We at CFCC are shocked and disturbed to learn that the San Francisco Superior Courts are reduced to a shell of their current state as a result of major budget cuts. The system has laid off forty percent of its workers and plans to shut 25 courtrooms. According to a Courthouse News Service article, Presiding Judge Katherine Feinstein stated sadly: “We now know the trial courts are the lowest priority in Sacramento.” This is a devastating outcome for San Francisco’s children and families, who turn to the courts for help during difficult and critical times.
What will this mean for San Francisco families? An uncontested divorce, which normally is finalized in five months, may now take a year and a half. A more complex divorce may take years to wind its way through the court process. Child custody cases, which generally are settled in about six weeks, now can take more than six months to resolve. This delay leaves many vulnerable children and families in a state of crisis for unacceptable periods of time. Research has shown that the sooner a family achieves some sort of permanent and predictable outcome following family dissolution, the less likelihood there is for damage to the psychological well-being of family members, especially children.
The time crisis is not the only effect of these cuts. One court clerk has said there is no way the courts can expect to maintain their current level of customer service. This is especially serious for the rapidly increasing number of self-represented litigants, who often need some assistance to understand which court forms to complete and how to accomplish their goals. As a consequence of court clerk cutbacks, the self-represented may need to wait in very long lines with little chance of support from the clerks, thereby ensuring that a final resolution of family law issues will not be achieved for their families.

» RAW DATA:
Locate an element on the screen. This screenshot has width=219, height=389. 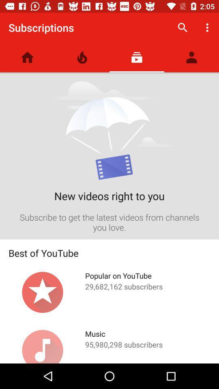
the hot option which is after home option is located at coordinates (82, 57).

» EXPLORE THE MATERIAL:
[1] In the text on San Francisco court budget cuts, how long may an uncontested divorce now take to be finalized?
[2] Continue the text on San Francisco court budget cuts, starting after its last sentence.

» EXERCISE RESPONSES:
[1] A year and a half.

[2]
Even those families lucky enough to be able afford attorneys are likely to face mounting legal fees, as the time spent waiting at the courthouse during each step of the process is bound to increase, depleting even more of the family’s assets in the process. Instead, families who can afford it may turn to the private, for-profit dispute resolution industry to avoid the personal costs of the public system.
Although the family justice system is not as high profile as the criminal justice system, the family law docket is universally the largest docket that state courts face. If we continue to de-value it, the impact on the community, and especially its most vulnerable members, is going to be dramatic. We understand that it is difficult to make tough funding decisions in an economic crisis. Nonetheless, we urge policymakers around the country to seriously consider the justice system’s effect on families, children, and communities before making sweeping, and often devastating, cuts to the family justice system.
Yes, this will be devastating. I've seen similar cutbacks in the Los Angeles system, as well as the Arizona family court system. These cutbacks have led to many delays in mediation and settlement efforts, trials that last for months because consecutive days are not available to a judge due to over-crowded dockets, waits of over a year just to get on the docket, etc. Many families with money opt out to the private judge system. While this is not necessarily a bad thing, it does mean we are having a two-tiered system of justice, i.e., one family court system for self-represented and / or poor families and one family court system for the wealthier families. It's a real shame that the citizens of our country no longer want to pay for the necessary infrastructure that we have come to rely on, and which continue to support jobs and services for working families. As we discussed when we met at the CFCC last year, Families DO Matter, and it's time that those in charge helped guarantee that necessary services are available to all families.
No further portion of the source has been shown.